● **GOAL**
Could you format the records below as a Markdown table with two columns, Row and Line, numbering each line and leaving out the blank ones?

[Word and item position data]

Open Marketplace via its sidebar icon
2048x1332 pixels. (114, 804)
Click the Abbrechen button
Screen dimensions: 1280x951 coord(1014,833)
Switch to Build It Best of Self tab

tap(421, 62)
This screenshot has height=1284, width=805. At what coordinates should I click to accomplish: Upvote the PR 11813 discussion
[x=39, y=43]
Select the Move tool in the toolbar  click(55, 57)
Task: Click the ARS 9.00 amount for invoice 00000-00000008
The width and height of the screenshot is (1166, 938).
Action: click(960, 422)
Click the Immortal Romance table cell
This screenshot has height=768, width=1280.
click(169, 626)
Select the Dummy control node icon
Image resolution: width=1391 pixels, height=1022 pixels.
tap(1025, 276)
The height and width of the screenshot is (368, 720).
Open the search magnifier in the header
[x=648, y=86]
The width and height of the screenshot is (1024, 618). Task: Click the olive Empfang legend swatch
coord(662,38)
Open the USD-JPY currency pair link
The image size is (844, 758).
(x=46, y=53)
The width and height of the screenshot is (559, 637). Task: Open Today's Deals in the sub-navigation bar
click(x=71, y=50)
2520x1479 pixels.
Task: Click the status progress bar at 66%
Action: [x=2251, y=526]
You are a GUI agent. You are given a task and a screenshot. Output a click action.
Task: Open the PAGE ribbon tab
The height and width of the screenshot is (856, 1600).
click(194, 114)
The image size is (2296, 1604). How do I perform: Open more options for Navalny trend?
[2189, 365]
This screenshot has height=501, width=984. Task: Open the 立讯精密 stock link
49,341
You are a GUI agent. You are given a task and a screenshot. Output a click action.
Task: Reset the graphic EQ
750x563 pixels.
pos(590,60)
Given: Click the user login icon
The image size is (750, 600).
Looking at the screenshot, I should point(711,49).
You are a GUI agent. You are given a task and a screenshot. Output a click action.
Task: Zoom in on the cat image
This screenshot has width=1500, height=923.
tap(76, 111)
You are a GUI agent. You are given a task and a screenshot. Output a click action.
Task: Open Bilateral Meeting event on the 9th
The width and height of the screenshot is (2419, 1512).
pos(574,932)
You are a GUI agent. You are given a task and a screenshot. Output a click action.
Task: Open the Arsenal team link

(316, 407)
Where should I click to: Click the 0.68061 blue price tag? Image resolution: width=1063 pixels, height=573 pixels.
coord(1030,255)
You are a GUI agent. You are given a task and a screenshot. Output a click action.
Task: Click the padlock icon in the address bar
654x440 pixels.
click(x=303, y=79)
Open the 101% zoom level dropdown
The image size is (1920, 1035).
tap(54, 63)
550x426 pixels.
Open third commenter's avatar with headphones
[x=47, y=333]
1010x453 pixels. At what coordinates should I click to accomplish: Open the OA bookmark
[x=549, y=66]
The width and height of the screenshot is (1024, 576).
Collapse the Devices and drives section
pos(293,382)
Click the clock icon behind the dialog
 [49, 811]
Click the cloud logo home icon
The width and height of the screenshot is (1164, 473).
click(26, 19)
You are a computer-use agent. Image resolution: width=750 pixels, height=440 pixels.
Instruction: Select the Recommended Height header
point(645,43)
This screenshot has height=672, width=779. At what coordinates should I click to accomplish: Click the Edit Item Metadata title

● **TASK OUTPUT**
| Row | Line |
|---|---|
| 1 | Open Marketplace via its sidebar icon |
| 2 | 2048x1332 pixels. (114, 804) |
| 3 | Click the Abbrechen button |
| 4 | Screen dimensions: 1280x951 coord(1014,833) |
| 5 | Switch to Build It Best of Self tab |
| 6 | tap(421, 62) |
| 7 | This screenshot has height=1284, width=805. At what coordinates should I click to accomplish: Upvote the PR 11813 discussion |
| 8 | [x=39, y=43] |
| 9 | Select the Move tool in the toolbar  click(55, 57) |
| 10 | Task: Click the ARS 9.00 amount for invoice 00000-00000008 |
| 11 | The width and height of the screenshot is (1166, 938). |
| 12 | Action: click(960, 422) |
| 13 | Click the Immortal Romance table cell |
| 14 | This screenshot has height=768, width=1280. |
| 15 | click(169, 626) |
| 16 | Select the Dummy control node icon |
| 17 | Image resolution: width=1391 pixels, height=1022 pixels. |
| 18 | tap(1025, 276) |
| 19 | The height and width of the screenshot is (368, 720). |
| 20 | Open the search magnifier in the header |
| 21 | [x=648, y=86] |
| 22 | The width and height of the screenshot is (1024, 618). Task: Click the olive Empfang legend swatch |
| 23 | coord(662,38) |
| 24 | Open the USD-JPY currency pair link |
| 25 | The image size is (844, 758). |
| 26 | (x=46, y=53) |
| 27 | The width and height of the screenshot is (559, 637). Task: Open Today's Deals in the sub-navigation bar |
| 28 | click(x=71, y=50) |
| 29 | 2520x1479 pixels. |
| 30 | Task: Click the status progress bar at 66% |
| 31 | Action: [x=2251, y=526] |
| 32 | You are a GUI agent. You are given a task and a screenshot. Output a click action. |
| 33 | Task: Open the PAGE ribbon tab |
| 34 | The height and width of the screenshot is (856, 1600). |
| 35 | click(194, 114) |
| 36 | The image size is (2296, 1604). How do I perform: Open more options for Navalny trend? |
| 37 | [2189, 365] |
| 38 | This screenshot has height=501, width=984. Task: Open the 立讯精密 stock link |
| 39 | 49,341 |
| 40 | You are a GUI agent. You are given a task and a screenshot. Output a click action. |
| 41 | Task: Reset the graphic EQ |
| 42 | 750x563 pixels. |
| 43 | pos(590,60) |
| 44 | Given: Click the user login icon |
| 45 | The image size is (750, 600). |
| 46 | Looking at the screenshot, I should point(711,49). |
| 47 | You are a GUI agent. You are given a task and a screenshot. Output a click action. |
| 48 | Task: Zoom in on the cat image |
| 49 | This screenshot has width=1500, height=923. |
| 50 | tap(76, 111) |
| 51 | You are a GUI agent. You are given a task and a screenshot. Output a click action. |
| 52 | Task: Open Bilateral Meeting event on the 9th |
| 53 | The width and height of the screenshot is (2419, 1512). |
| 54 | pos(574,932) |
| 55 | You are a GUI agent. You are given a task and a screenshot. Output a click action. |
| 56 | Task: Open the Arsenal team link |
| 57 | (316, 407) |
| 58 | Where should I click to: Click the 0.68061 blue price tag? Image resolution: width=1063 pixels, height=573 pixels. |
| 59 | coord(1030,255) |
| 60 | You are a GUI agent. You are given a task and a screenshot. Output a click action. |
| 61 | Task: Click the padlock icon in the address bar |
| 62 | 654x440 pixels. |
| 63 | click(x=303, y=79) |
| 64 | Open the 101% zoom level dropdown |
| 65 | The image size is (1920, 1035). |
| 66 | tap(54, 63) |
| 67 | 550x426 pixels. |
| 68 | Open third commenter's avatar with headphones |
| 69 | [x=47, y=333] |
| 70 | 1010x453 pixels. At what coordinates should I click to accomplish: Open the OA bookmark |
| 71 | [x=549, y=66] |
| 72 | The width and height of the screenshot is (1024, 576). |
| 73 | Collapse the Devices and drives section |
| 74 | pos(293,382) |
| 75 | Click the clock icon behind the dialog |
| 76 |  [49, 811] |
| 77 | Click the cloud logo home icon |
| 78 | The width and height of the screenshot is (1164, 473). |
| 79 | click(26, 19) |
| 80 | You are a computer-use agent. Image resolution: width=750 pixels, height=440 pixels. |
| 81 | Instruction: Select the Recommended Height header |
| 82 | point(645,43) |
| 83 | This screenshot has height=672, width=779. At what coordinates should I click to accomplish: Click the Edit Item Metadata title |